There are a number of optimizations that should be made, and it currently doesn't support nested structures, but here's a basic proof of concept:

@Target(AnnotationTarget.PROPERTY)
@Retention(AnnotationRetention.RUNTIME)
@SerialInfo
annotation class OmitOnNull

internal class NullableFilterSerializer<T: Any>(
        private val omitableFields: List<String>,
        serializer: KSerializer<T>
): JsonTransformingSerializer<T>(serializer) {
    override fun transformSerialize(element: JsonElement): JsonElement {
        if (element !is JsonObject) return element
        return JsonObject(element.toMutableMap().apply {
            omitableFields.forEach {
                if (element[it] == JsonNull) {
                    remove(it)
                }
            }
        })
    }
}

internal inline fun <reified T: Any> filterdSerializer(): KSerializer<T> {
    val serializer = serializer<T>()
    val fields = mutableListOf<String>()
    for (i in 0 until serializer.descriptor.elementsCount) {
        val field = serializer.descriptor.getElementName(i)
        if (serializer.descriptor.getElementAnnotations(i).find { it is OmitOnNull } != null) {
            fields.add(field)
        }
    }
    return if (fields.isNotEmpty()) {
        NullableFilterSerializer(fields, serializer)
    } else {
        serializer
    }
}

@Serializable
class Payload(
        val data: String,
        @OmitOnNull
        val other: String? = "",
)

// Usage:
Json.encodeToString(filterdSerializer(), Payload("hello", null))
// returns:
// {"data":"hello"}
sandwwraith commented 2 years ago

@jrivany I think it's a documentation a bit misleading, but explicitNulls = false should drop nulls regardless whether property has default value or not

jrivany commented 2 years ago

@sandwwraith Thanks, that's really helpful to know.

Unfortunately in my case there are also lots of places where given the same object graph, we'd need the setting to change on a per-field basis, so I still think having an annotation equivalent, much like the @EncodeDefault one, would be very useful.

gm-vm commented 1 year ago

I have a similar problem when using explicitNulls = false.
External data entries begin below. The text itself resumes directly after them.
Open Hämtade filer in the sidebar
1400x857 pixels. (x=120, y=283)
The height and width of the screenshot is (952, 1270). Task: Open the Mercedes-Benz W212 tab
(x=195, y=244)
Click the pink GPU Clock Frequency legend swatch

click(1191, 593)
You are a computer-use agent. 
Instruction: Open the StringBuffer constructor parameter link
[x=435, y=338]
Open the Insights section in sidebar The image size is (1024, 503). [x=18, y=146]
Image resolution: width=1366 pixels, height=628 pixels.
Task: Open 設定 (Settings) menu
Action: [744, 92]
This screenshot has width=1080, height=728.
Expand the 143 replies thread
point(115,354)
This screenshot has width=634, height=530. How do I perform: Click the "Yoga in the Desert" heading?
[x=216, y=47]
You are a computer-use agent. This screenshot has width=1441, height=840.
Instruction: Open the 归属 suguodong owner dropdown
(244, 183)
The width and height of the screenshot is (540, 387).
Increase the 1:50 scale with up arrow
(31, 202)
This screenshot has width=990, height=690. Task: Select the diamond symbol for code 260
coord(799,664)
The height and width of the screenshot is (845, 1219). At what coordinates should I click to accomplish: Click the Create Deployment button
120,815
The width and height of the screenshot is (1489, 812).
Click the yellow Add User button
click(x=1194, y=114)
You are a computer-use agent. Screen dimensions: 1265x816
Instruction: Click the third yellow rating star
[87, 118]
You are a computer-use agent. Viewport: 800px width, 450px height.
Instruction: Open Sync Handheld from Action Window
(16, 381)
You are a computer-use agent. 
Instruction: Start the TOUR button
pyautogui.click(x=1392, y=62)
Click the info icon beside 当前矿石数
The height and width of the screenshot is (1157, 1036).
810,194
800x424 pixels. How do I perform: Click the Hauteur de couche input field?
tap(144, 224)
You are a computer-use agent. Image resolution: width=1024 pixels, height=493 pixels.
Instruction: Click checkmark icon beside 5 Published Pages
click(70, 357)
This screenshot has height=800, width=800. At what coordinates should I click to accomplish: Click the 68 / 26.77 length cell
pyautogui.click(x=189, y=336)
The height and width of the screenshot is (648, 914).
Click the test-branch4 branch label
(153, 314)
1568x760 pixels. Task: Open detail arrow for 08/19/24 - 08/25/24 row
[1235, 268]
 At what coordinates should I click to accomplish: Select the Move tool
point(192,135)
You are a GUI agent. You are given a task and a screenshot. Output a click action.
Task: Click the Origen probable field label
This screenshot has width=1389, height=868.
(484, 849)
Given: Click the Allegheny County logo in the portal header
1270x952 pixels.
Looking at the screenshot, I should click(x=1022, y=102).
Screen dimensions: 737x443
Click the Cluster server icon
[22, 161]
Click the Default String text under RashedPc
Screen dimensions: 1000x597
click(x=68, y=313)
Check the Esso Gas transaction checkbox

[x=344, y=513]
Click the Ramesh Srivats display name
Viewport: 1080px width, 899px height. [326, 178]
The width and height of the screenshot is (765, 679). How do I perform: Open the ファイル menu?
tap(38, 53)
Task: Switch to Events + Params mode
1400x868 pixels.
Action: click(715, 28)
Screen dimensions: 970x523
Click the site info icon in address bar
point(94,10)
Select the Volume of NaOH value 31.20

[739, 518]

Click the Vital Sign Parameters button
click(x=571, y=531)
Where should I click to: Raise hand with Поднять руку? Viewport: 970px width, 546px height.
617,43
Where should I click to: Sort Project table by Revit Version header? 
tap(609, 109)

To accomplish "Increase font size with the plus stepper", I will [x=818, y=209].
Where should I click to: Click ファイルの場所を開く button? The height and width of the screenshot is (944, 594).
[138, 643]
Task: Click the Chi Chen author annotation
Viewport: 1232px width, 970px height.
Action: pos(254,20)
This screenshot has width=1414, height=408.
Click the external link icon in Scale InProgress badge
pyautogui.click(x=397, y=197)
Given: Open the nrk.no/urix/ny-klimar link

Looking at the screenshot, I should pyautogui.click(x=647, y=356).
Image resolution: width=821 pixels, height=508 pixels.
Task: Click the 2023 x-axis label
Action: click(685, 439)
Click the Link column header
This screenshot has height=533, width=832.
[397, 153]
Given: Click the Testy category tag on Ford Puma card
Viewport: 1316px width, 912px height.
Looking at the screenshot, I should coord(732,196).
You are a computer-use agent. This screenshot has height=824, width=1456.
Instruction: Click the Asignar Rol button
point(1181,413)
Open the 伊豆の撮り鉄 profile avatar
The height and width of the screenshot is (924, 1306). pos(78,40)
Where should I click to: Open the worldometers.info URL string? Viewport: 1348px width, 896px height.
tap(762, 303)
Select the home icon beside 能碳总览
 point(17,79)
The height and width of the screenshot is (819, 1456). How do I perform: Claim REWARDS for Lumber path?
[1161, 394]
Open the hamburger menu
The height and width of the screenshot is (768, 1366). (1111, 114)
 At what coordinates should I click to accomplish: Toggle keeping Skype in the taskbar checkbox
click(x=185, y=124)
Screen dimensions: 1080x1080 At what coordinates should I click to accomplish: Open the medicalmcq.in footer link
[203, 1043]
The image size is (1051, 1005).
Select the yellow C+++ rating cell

I almost never want to encode or decode nulls, but there are still some cases in which I have to. This is generally needed when I need to perform some update: null tells the backend that it needs to delete the previous value, a missing property means that it needs to keep whatever is there already.

I know this is exactly the kind of problem that explicitNulls = true tackles, but unfortunately the risk of breaking things in unexpected ways is really high with legacy applications that assumed the behavior of explicitNulls = false for years, so I'd rather not use that.

What I've come up with is this:

@Serializable
@JvmInline
value class ExplicitNull<T>(val value: T?)

@Serializable
class Test(
    val property: ExplicitNull<Double>? = ExplicitNull(1.0),
)

fun main() {
    val json = Json {
        encodeDefaults = true
        explicitNulls = false
    }
    println(json.encodeToString(Test.serializer(), Test(null)))
    println(json.encodeToString(Test.serializer(), Test(ExplicitNull(null))))
    println(json.encodeToString(Test.serializer(), Test()))
}

The output of this is the following:

{}
{"property":null}
{"property":1.0}

The extra wrapper is maybe annoying, but it is good enough for me since this would be the exception rather than the norm.

But, I now wonder if this unintended and likely to break in future, especially considering that all of this is still experimental.